Layered compositing. Start with background. Then blend the cell glow color on top. Then blend the border color on top of that. mix(a, b, t) is linear interpolation — t=0 gives a, t=1 gives b, t=0.5 is half of each. Think Photoshop layer blending.

clamp(glow, 0.0, 1.0) forces the value into a valid range. mix() expects its third argument between 0 and 1. If glow_strength is cranked up, glow could exceed 1.0 and cause unexpected color artifacts. Clamping is defensive.

Order matters here. Border is applied last, so it draws on top of the glow. Swap the two lines and the glow would paint over the borders — visually valid, just different.

    col.a = COLOR.a;
    COLOR = col;
}

COLOR coming in still holds the node's original alpha — whatever opacity you set on the Panel in the Godot Inspector. Copying that to col.a before writing means the shader respects the node's transparency settings. Skip this and the panel will always be fully opaque regardless of what you set outside the shader. Small line, real-world consequence.

COLOR = col is the final write. Whatever you assign to COLOR is what appears on screen for this pixel. Everything before this line was calculation. This line is the output.

The Full Picture — One Pixel's Journey

Every frame, for every single pixel on your Panel, this runs from top to bottom:

UV × cell_scaleSplit into grid ID + position

Check 9 neighborshash2 per cellAnimate with sin(TIME)

Track 2 closest distancescell_dist + edge_dist

Calculate glow + border + pulseLayer with mix()Write to COLOR

No textures were loaded. No images were sampled. Just a position, some math, and three colors. That's the whole shader.

The pattern emerges not from data — but from the geometry of distance itself.

What This Teaches You Beyond Shaders

The Voronoi shader is a good teacher because it uses patterns you'll see everywhere in software.

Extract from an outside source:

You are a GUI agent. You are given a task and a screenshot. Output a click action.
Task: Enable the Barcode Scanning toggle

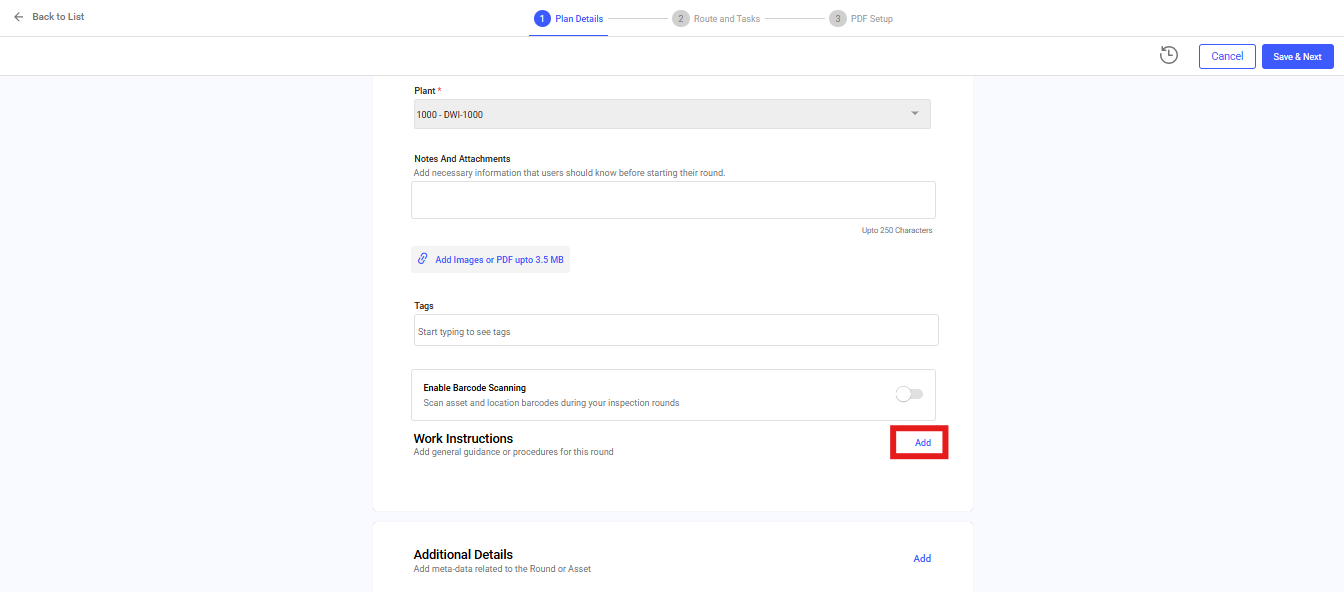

The uniforms are a clean configuration layer — same idea as environment variables, props, or settings files. The logic shouldn't know or care about specific values. It should receive them from outside.

hash2() is a pure utility function. No side effects. Same input, same output. Completely testable in isolation. This is what people mean when they talk about writing functions that "do one thing."

voronoi() is the core algorithm, separated from presentation. It doesn't decide colors. It doesn't know about glow or borders. It just computes distances and returns them. The rendering concerns live in fragment(), not here.

fragment() is a thin entry point that orchestrates without implementing. If you asked someone to describe this shader's architecture in one sentence, the answer is in those four lines at the bottom.

These aren't shader-specific ideas. They're just good software design. And recognizing them in unfamiliar code — whatever the language, whatever the domain — is exactly the skill that scales.